Analysts linked the latest bout of price increases to a slide in the Zimbabwe dollar, which tumbled 66 percent against the greenback after it was partially floated by the central bank two weeks ago.
The southern African nation is now a net importer, and prices of basic commodities increase weekly while wages lag and pensions and savings are eroded by inflation.
In the past week alone prices of basic commodities and rentals doubled, while companies passed on their mounting production costs to already struggling consumers.
Statistics from the Consumer Council of Zimbabwe body show that a low-income urban family of six needed Z$10 million Zimbabwe ($164.5) last month to cover basic costs, up from Z$6.9 million in September.
Analysts say the price increases will see workers, who have borne the brunt of the economic crisis, demanding higher wages, which would trigger another round of price rises and create an inflation spiral.
"I just woke up on Monday to find that prices have doubled just like that," Kenneth Manungo, a clerk at Harare insurance firm who was queuing to buy bread at a local chain store said.
"I don't know whether our employers know how much we are suffering. Sometimes you wonder is it not better to stay home, the money is too little," he told Reuters.
The government has branded inflation its number one enemy.
It stood at an annual 359.8 percent in September and analysts believe it will end the year above 400 percent - well beyond central bank forecasts for it to reach between 280 and 300 percent by December.
PROSPECTS BLEAK: The worsening economic environment threatens central bank measures to put the once prosperous economy on an elusive recovery path, analysts said.
"The picture is very bleak, for the next coming months the economic situation will only get worse before it gets better," said leading economist Eric Bloch.
"I am very pessimistic of any recovery in the short term and this means more suffering for the majority."
The International Monetary Fund (IMF) says Zimbabwe's economy, which has contracted by a third since 1999, was rapidly reaching a point where it would never recover to previous levels even if policy action was taken.

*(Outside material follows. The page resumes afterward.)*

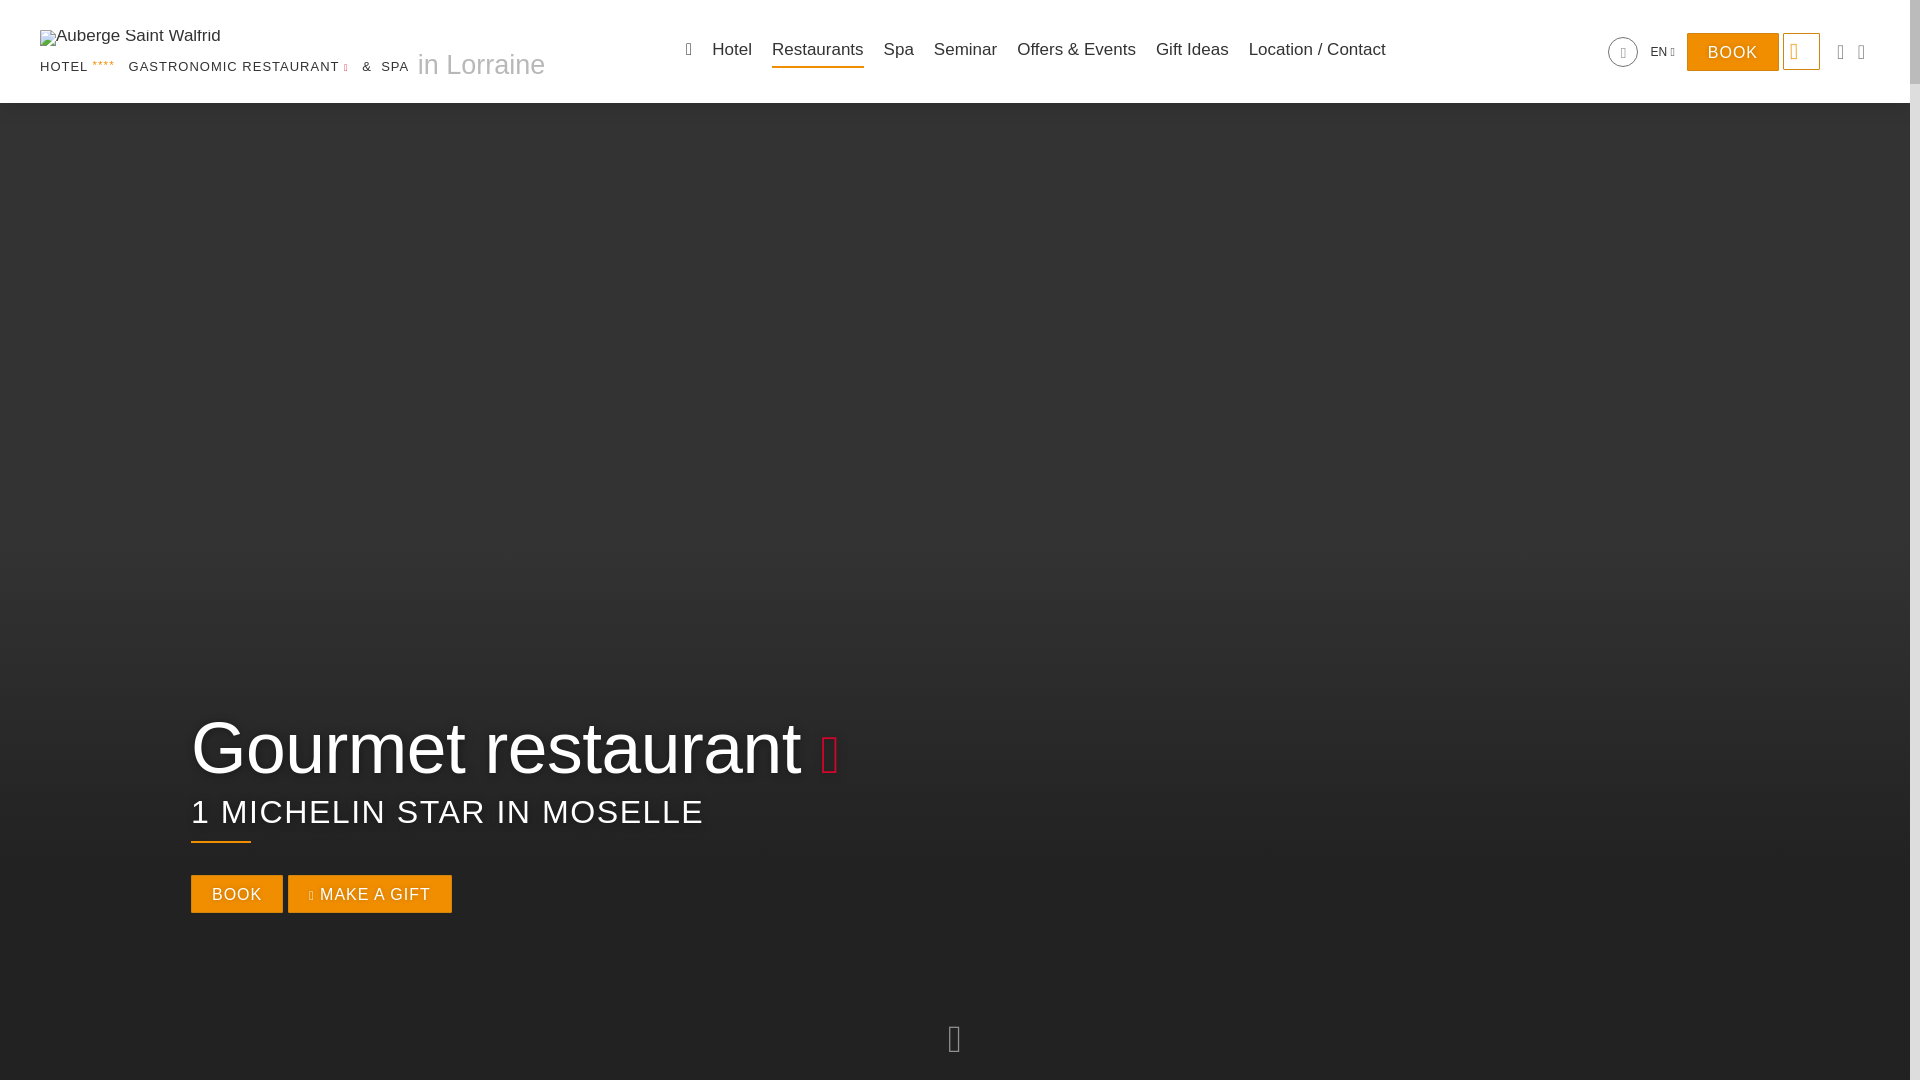  I want to click on Spa, so click(898, 50).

Production and exports in the key agriculture sector have continued to slump, resulting in persistent food shortages since 2001, which critics blame on the government's seizures of land from white farmers to redistribute among blacks.
Farmers say the country predict another poor season foir agriculture due to shortages of inputs like fertiliser, seed and fuel while a senior government official said on Monday some black farmers had failed to fully utilise the land.
Bloch said even with enough rains, Zimbabwe would have to import more food next year as farmers are ill-prepared for the 2005/6 agriculture season.
The government has said it will import 1.8 million tonnes of maize to take the country through to March 2006.
The drop in agricultural output, coupled with foreign exchange shortages and inflation have seen industrial output shrink, with most firms operating below 30 percent capacity and some forced to lay off workers.
Analysts said the government should rein in expenditure, and stop subsiding loss-making parastatals. The government's domestic debt swelled to Z$13.2 trillion as of October 7, 2005 up from Z$3.3 trillion at the start of the year.
"As long as we have a high budget deficit, money supply will continue to increase, which is highly inflationary. We will not win the inflation war," Charles Halimana, a research fellow at the Institute of Development Studies said.
Halimana said the government should engage the international community for crucial balance of payment support to Harare, which has not received donor funds since 1999 because of sharp policy differences.